*** Record excerpts ***
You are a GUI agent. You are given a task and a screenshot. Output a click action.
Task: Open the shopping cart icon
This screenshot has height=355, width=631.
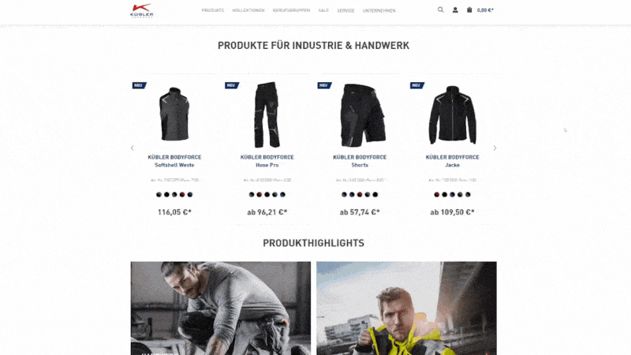point(469,9)
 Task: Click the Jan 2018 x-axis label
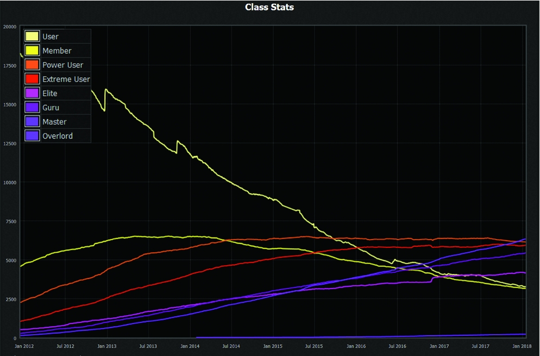(522, 346)

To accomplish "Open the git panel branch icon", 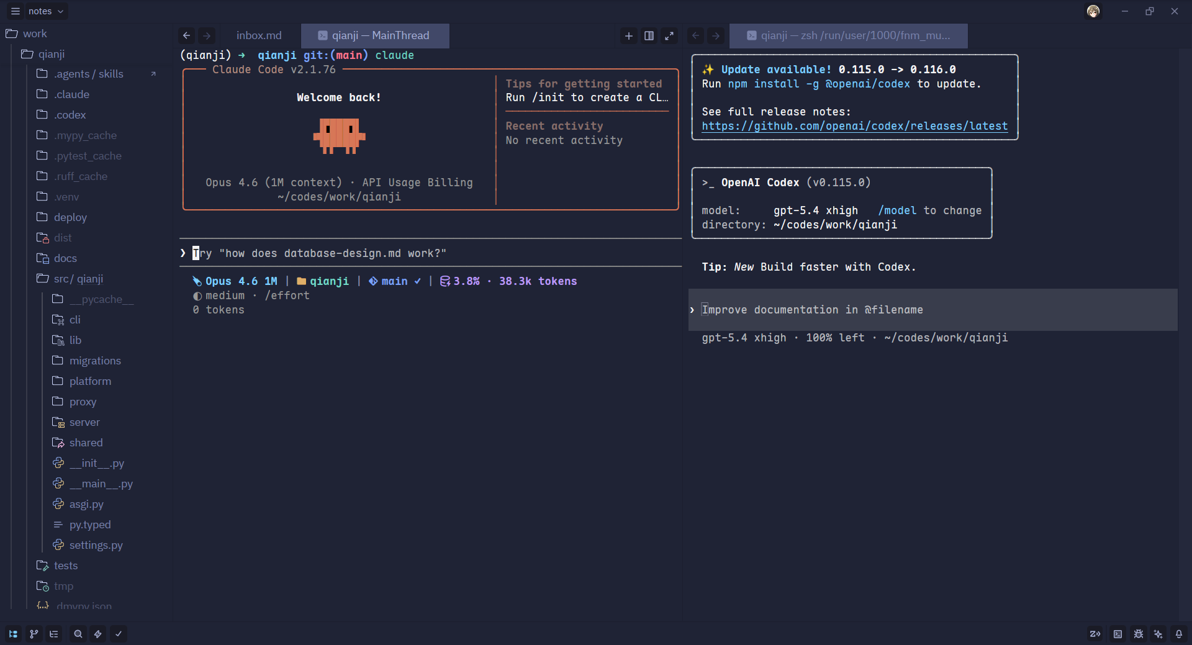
*** End of Record excerpts ***
**Activity**
Copy all the entries word for word. Omit any pictures.

**Answer box**
You are a GUI agent. You are given a task and a screenshot. Output a click action.
Task: Open the shopping cart icon
This screenshot has height=355, width=631.
point(469,9)
 Task: Click the Jan 2018 x-axis label
(522, 346)

To accomplish "Open the git panel branch icon", 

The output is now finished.